Data is replicated across all regions using a custom Data Replication Service
When any maintenance needs to be perfomed like
deploying new AMI
increasing or decreasing the cluster size
data from the old clusters are copied to new clusters
Key canonicalization
A key is "canonicalized" by prepending the cache prefix and the ":" character. For example, if the prefix is "cid", the key is "foo" the key will be canonicalized to cid:foo. This eliminates namespace collisions when multiple caches share a single memcached instance.
Consistency
This service makes no consistency guarantees whatsoever. Specifically:
It is purely best-effort
There is no guarantee that the contents of two caches will converge
Discovery
The process of finding suitable caches is mediated by Discovery. The EVCache servers advertise themselves as EVCache App and register with discovery service.
The clients looking for a EVCache instances belonging to a particular app get the list of instances from Discovery and the EVCache client manages them.
Mirroring/Replication
Data is always mirrored (replicated) between zones. That is, two cache servers in differing zones supporting the same cache will contain the same data.
Within a zone, data will be sharded across the set of instances. The sharding of the data is based on Ketama consisten hashing algorithm.
Read Retries
In general, caches in the local zone are preferred while reading.
If no caches are available within your zone, a cache from another zone is chosen at random.
Note that if you are sharding, adding a cache instance is a disruptive process, because it changes the results of the consistent hashing algorithm. Some fraction of the cache's entries will become unreachable, and they will languish in obscurity until their object lifetimes are reached. Storing the item anew will result it in being assigned to the correct node, and the cache will then behave as expected.
Connection Pools and Management
Create a Pool of connections to each EVCache App at startup
Separate pools for Read and Write Operations
Resilient to state in Discovery
Be passive when disconnecting from EVCache server i.e. if discovery drops a server the client should not remove it until the connection is lost.
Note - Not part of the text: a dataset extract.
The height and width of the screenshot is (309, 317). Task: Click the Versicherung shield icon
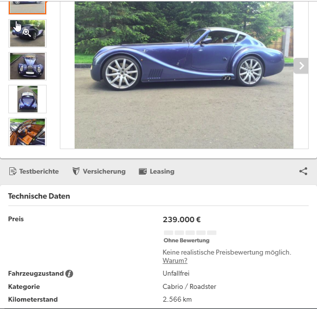tap(76, 171)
Verification of instance replacement before rehashing. This ensures key movement is minimized when disruptions happen.
ServerGroup config can be provided by System properties or FastProperties and can be used to bootstrap. Ideal for situations where the client is in a non Discovery/Eureka environment.
Uses spinnaker API as a backup to find EVCache instances
Write only Clusters
Set a Server Group/zone to write only mode
We can employ this when we are changing cluster sizes or pushing new AMI
Latch based API
Status about write operations can be obtained using Latch.
Can be used to block for a specified duration until the latch policy is met.
GC Pauses
Read operation caught in-flight can linger after pause before failing or retrying
Dynamic compression
EVCache Transcoder can be configured to perform data compression dynamically
Decompression will be done only if the compress flag is set
Client side caching
LRU based in-memory caching inside of EVCache client.
Can be enabled dynamically and transparent to the app.
Ideal for immutable objects with duplicate reads in short duration.